Founded by soda fountain magnate James Walker Tufts in 1895, the “entrepreneur, inventor, and philanthropist” purchased 500 acres, and later an additional 5,500 acres, of land for approximately $1.25 per acre in the North Carolina Sandhills, with the vision of building a “health resort for people of modest means”.
It was only two years later, just prior to the turn of the century, that the first golf course at Pinehurst Resort was built, and a few years after that it hosted its first golf tournament, the prestigious United North and South Amateur Championship of 1901.
The iconic Pinehurst No. 2 soon followed. It was designed by designed by Donald Ross and completed in 1907.
Ross was a Scotsman, but spent most of his adult life in the United States.

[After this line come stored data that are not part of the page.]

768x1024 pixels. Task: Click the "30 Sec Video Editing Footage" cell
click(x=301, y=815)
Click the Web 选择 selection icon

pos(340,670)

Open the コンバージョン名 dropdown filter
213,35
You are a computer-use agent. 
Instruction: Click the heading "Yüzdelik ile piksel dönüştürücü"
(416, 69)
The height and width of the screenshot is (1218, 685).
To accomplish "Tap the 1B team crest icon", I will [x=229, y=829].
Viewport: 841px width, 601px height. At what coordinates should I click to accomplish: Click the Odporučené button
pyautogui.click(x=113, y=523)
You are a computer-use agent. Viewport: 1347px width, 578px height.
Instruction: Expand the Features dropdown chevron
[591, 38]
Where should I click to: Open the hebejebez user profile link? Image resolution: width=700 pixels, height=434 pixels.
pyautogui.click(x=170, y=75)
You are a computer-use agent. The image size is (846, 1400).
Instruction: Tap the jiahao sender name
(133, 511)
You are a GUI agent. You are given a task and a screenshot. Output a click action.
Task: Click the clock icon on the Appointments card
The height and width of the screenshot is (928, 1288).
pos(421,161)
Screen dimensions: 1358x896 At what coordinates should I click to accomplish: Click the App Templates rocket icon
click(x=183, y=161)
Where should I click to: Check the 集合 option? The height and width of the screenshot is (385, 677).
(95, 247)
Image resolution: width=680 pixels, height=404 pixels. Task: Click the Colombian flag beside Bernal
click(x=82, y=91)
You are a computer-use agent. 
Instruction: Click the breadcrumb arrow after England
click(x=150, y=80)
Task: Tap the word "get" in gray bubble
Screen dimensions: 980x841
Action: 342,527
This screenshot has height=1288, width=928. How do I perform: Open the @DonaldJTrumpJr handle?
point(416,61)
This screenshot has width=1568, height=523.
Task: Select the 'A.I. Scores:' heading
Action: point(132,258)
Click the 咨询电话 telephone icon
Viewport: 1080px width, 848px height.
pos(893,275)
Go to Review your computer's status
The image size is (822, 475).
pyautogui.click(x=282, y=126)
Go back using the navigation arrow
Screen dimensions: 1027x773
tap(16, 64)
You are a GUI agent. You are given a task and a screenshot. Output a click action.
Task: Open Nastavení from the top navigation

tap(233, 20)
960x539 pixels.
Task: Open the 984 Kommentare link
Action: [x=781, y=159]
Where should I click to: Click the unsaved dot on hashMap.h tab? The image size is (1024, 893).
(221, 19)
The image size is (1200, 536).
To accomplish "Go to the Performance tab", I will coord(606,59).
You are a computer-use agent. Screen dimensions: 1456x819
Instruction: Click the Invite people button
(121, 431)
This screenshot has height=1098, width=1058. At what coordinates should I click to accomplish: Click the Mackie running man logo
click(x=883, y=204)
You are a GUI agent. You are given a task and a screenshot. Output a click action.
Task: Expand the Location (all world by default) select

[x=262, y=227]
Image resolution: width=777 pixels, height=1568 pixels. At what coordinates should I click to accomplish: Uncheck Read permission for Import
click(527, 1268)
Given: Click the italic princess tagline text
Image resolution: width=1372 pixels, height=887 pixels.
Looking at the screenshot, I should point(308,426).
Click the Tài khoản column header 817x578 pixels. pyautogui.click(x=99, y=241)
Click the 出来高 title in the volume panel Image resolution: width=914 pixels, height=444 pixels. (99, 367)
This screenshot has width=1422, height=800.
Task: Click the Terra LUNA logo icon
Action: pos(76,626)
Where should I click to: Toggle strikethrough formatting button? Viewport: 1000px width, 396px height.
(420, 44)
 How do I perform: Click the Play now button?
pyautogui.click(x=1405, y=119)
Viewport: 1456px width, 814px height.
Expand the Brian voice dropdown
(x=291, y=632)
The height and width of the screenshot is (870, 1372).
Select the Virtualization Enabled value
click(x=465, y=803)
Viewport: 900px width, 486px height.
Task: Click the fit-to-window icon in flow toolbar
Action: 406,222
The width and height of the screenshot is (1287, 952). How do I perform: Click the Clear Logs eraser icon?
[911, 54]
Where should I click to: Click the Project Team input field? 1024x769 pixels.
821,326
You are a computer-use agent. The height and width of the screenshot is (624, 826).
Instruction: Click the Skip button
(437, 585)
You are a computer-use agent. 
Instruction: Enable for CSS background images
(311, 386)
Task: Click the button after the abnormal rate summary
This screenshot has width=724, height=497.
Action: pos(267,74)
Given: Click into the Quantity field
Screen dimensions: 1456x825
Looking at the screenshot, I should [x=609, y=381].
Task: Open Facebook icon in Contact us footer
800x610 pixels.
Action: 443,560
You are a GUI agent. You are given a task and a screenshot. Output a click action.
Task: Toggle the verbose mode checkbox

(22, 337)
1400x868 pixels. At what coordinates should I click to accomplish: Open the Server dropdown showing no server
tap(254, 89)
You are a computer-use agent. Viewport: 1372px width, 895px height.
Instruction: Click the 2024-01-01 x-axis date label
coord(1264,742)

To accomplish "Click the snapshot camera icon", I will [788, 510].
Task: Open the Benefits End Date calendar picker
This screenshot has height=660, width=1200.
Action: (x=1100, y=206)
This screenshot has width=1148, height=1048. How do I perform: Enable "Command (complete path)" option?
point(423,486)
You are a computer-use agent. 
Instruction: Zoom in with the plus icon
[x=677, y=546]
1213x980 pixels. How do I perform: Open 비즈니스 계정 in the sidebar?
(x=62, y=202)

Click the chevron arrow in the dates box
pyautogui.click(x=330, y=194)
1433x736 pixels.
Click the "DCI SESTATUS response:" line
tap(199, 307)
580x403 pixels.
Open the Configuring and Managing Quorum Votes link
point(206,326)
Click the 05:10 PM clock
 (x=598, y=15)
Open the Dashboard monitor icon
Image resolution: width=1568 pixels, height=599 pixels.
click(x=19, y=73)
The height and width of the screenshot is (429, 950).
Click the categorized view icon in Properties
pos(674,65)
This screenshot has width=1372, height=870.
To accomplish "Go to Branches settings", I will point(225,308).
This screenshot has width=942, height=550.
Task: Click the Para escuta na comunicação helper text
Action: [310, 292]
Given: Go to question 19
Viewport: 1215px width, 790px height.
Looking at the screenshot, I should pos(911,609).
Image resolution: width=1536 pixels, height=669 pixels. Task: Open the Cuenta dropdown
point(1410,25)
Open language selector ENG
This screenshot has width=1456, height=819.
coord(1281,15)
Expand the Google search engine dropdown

He served an apprenticeship with Old Tom Morris, a four-time Open champion between 1861 and 1867 who is considered one of the pioneers of the professional game.
Ross’ other famous designs include Aronimink Golf Club, Seminole Golf Club, Oak Hill, Inverness Club and Oakland Hills.
Jack Nicklaus said of Ross that his “stamp as an architect was naturalness,” and that will be evident at Pinehurst this week, despite the recent redesign.
A Brutal Closing Stretch
While Pinehurst No. 2 does offer some birdie opportunities, there probably won’t be too many of them coming on the last four holes.
The 15th is a highly challenging par-3 that can reward pinpoint tee shots, but punish any wayward approaches, placing a high premium on a solid short game.
It measures a hefty 202 yards, and features one of the smallest greens on the course, crowned with severe slopes off the sides and a large bunker on the front right.
Expect more than a fair share of tricky up-and-downs.
The 16th is every bit as tough as the hole preceding it – if not more so. The par-4 was the second-hardest hole on the course in 2005.
Players hit their tee shots over the only water hazard on the course, and the dogleg-left fairway will result in a downhill lie for most second shots.
The green has a significant slope from back to front and bunkers and waste areas guard it from every side.
If there are birdies to be made on the closing stretch, the par-3 17th is probably the most likely hole to produce them.
The green is large and inviting and finding it should present a makable birdie opportunity. Miss it, however, and you might have to contend with one of four surrounding bunkers.
The closing hole places a high premium on an accurate tee shot, with a narrow fairway guarded by waste areas. If a player is unlucky enough to find the large bunker on the right side of the fairway, a difficult second shot awaits.
The green has a two-tiered effect and a front-right bunker that presents another tough up-and-down.
On the final day of the 1999 US Open, the pin was tucked away on the back right when the late Payne Stewart nailed a long par putt to capture his third and final major trophy.